On Thu, Jul 23, 2015 at 1:49 PM, Andy Lutomirski <l...@amacapital.net> wrote:
>
> Issue A: to return with RF clear, we need to disarm the breakpoint.
> If it's limited to the duration of the NMI, that's easy.  If not, when
> do we re-arm?  New prepare_exit_to_usermode hook?  Hmm, setting ti
> flags during context switch may target the wrong task.

We don't re-arm it.

We can entertain the notion *eventually* to do something clever, but
for now, just say: stability and simplicity is more important.

People can use tracepoints in interrupts-off code (they get rewritten
with 'int3', that's fine), but not instruction breakpoints.

> Issue C: #DB with invalid stack pointer (can happen due to watchpoints
> during SYSCALL entry or SYSRET exit).  I guess we need to ban such
> watchpoints.

.. but this is unrelated, to NMI, just "syscall is a nasty interface".
Don't we already ban them?

> Issue D: debug exception inside EFI (especially mixed-mode EFI).  We
> can't return using RET, so we need to catch that case.

If NMI code calls EFI code, then it's broken.

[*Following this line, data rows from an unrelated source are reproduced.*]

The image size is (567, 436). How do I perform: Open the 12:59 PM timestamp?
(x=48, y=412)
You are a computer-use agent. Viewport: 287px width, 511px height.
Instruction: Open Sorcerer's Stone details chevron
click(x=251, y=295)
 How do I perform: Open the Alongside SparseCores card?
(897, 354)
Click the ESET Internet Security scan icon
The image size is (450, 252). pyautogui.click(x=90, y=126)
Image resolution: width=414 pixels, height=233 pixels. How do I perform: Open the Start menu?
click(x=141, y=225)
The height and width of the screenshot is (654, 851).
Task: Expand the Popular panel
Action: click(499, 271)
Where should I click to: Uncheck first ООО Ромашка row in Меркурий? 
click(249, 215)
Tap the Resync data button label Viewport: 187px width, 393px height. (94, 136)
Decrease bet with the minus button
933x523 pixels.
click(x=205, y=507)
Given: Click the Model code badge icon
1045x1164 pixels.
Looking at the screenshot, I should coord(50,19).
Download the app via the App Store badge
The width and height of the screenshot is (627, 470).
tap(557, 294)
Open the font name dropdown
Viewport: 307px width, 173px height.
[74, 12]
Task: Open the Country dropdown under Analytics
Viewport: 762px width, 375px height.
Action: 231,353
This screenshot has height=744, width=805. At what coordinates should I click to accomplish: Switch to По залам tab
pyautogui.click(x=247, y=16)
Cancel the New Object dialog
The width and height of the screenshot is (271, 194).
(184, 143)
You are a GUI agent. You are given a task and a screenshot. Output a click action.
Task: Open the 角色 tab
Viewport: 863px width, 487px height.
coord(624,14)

> These issues mostly go away if we preemptively disarm DR7 early in NMI
> processing and rearm it at the end.

I'm not *violently* opposed to that, but it's just a band-aid. It
doesn't *fix* anything. You aren't protecting against random DB
exceptions just because somebody put a data breakpoint on the NMI
stack, for example. You still get page faults. Etc etc.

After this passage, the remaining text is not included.